Con un ritmo telegramático y contenido en la parte narrada por Zeledón, y un monólogo interior caótico en el fragmento narrado por Aragón, Moronga es una novela de madurez artística notable que disipa las dudas sobre la condena contra Castellanos Moya de ser únicamente un resentido monoestilístico en busca de revancha, dada la ubicuidad de su novela El asco: Thomas Bernhard en San Salvador, texto que es una queja desbordada contra El Salvador enunciada por un exiliado en Canadá con un profundo desprecio por el país centroamericano y sus íconos, entre quienes se reitera, por supuesto, a Roque Dalton —de alguna manera el poeta oficial salvadoreño: lugar común permanente y al mismo tiempo voz nítida cuyas reivindicaciones líricas y políticas siguen alebrestando con legitimidad y renovación.
La novela es conocimiento del mundo, un retrato y una crítica de sus tensiones de violencia, una celebración resignada de sus simultaneidades, donde pese al hartazgo y la negación de las intimidades significativas es posible el placer, y Moronga experimenta bien los recorridos por estas verdades del dolor inserto hasta el desmantelamiento de la humanidad como potencia de unificación, como chispazo rumbo al contacto significativo y palpitante. Zeledón y Aragón están negados a la sinceridad espiritual que los conecte con otros seres humanos en lazos de amor; imposibilitados para la generosidad abierta y húmeda, en cambio viven en apretada sospecha, en especulación, educados en la evidencia vomitiva de que todo es reversible, lamentable, susceptible de trabajar para el enemigo y articular filtraciones que derramen sangre inocente o conviertan al ser amado en un amasijo de carne devorada por las detonaciones traidoras.

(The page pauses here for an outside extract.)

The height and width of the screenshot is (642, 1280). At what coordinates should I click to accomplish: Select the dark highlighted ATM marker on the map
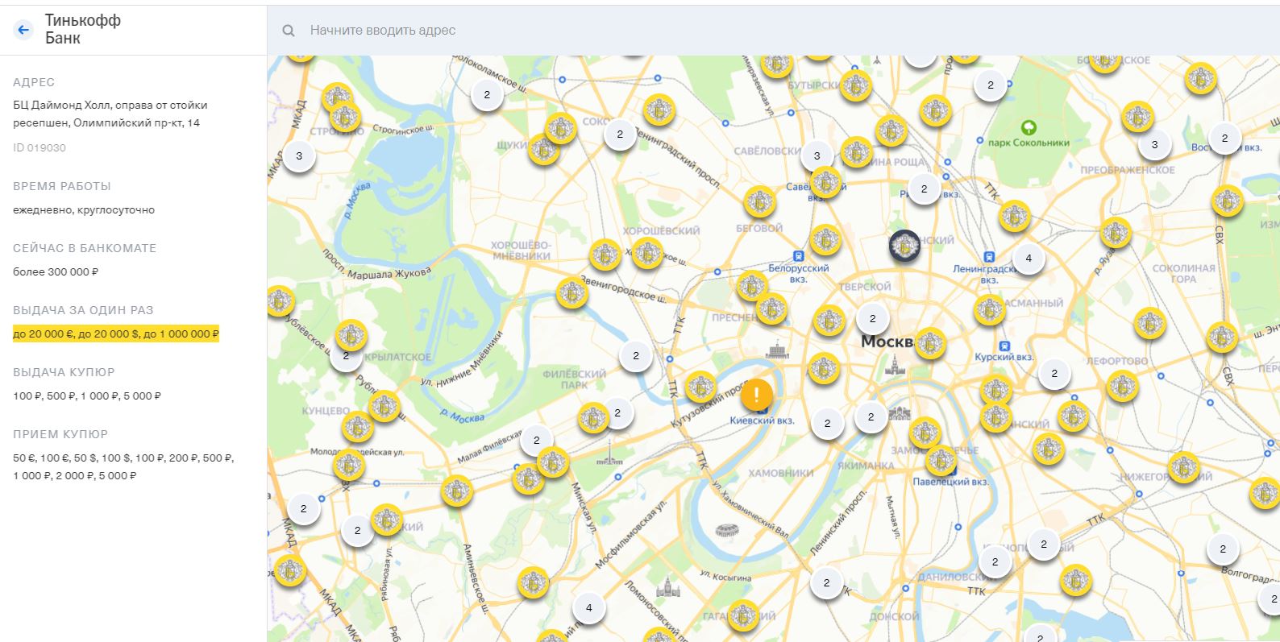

Castellanos Moya construye un relato que denuncia varias opresiones y su ulterior mutilación dramática de alternativas. El exguerrillero está obligado a vivir en precariedad a pesar de desarrollar múltiples empleos, mientras que su contraparte, el nervioso Aragón, sólo se halla víctima de la amenaza omnipotente y la extorsión, ya sea que se ejerza en su contra desde la precariedad o desde la opulencia, sabido de que su vida no es sino un despojo febril en espera de caer en la siguiente activación de fuerzas que lo superan y lo reiteran en su impotencia.

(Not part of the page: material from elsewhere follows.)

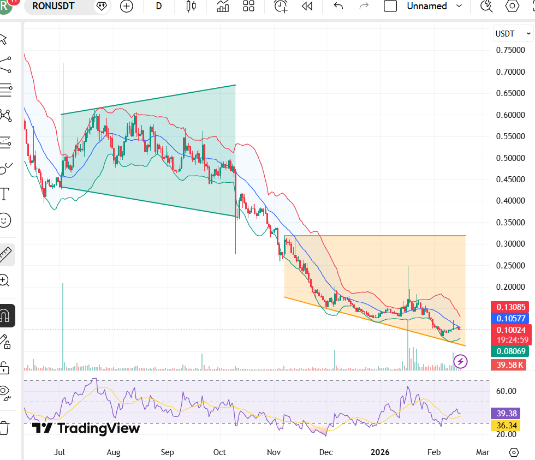This screenshot has width=535, height=460.
Task: Open the candlestick chart type menu
Action: pyautogui.click(x=191, y=7)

El capítulo final de Moronga hace coincidir los llamados cabos sueltos de la narración con cierta espectacularidad narcoviolenta, y yo reprocho un poco la satisfacción de esa salida porque, creo, cede al placer de la redondez escandalosa, hinchada de balacera, claro —a lo Breaking Bad, mencionada en el libro—, y a la literatura neoliberal como entretenimiento inmediato en razón de una mejor venta de ejemplares, cuando en otros momentos el discurso novelesco de Castellanos Moya es completamente astuto en su comprensión de contradicciones, en su retrato de ambigüedades, en su descripción de las zonas de la sugerencia donde lo que duele escupe borbotones y a pesar de eso es medianamente invisible, en vez de quedar rigurosamente expuesto hasta la obviedad de cuadros dramáticos afinados en eficacia y coincidencia.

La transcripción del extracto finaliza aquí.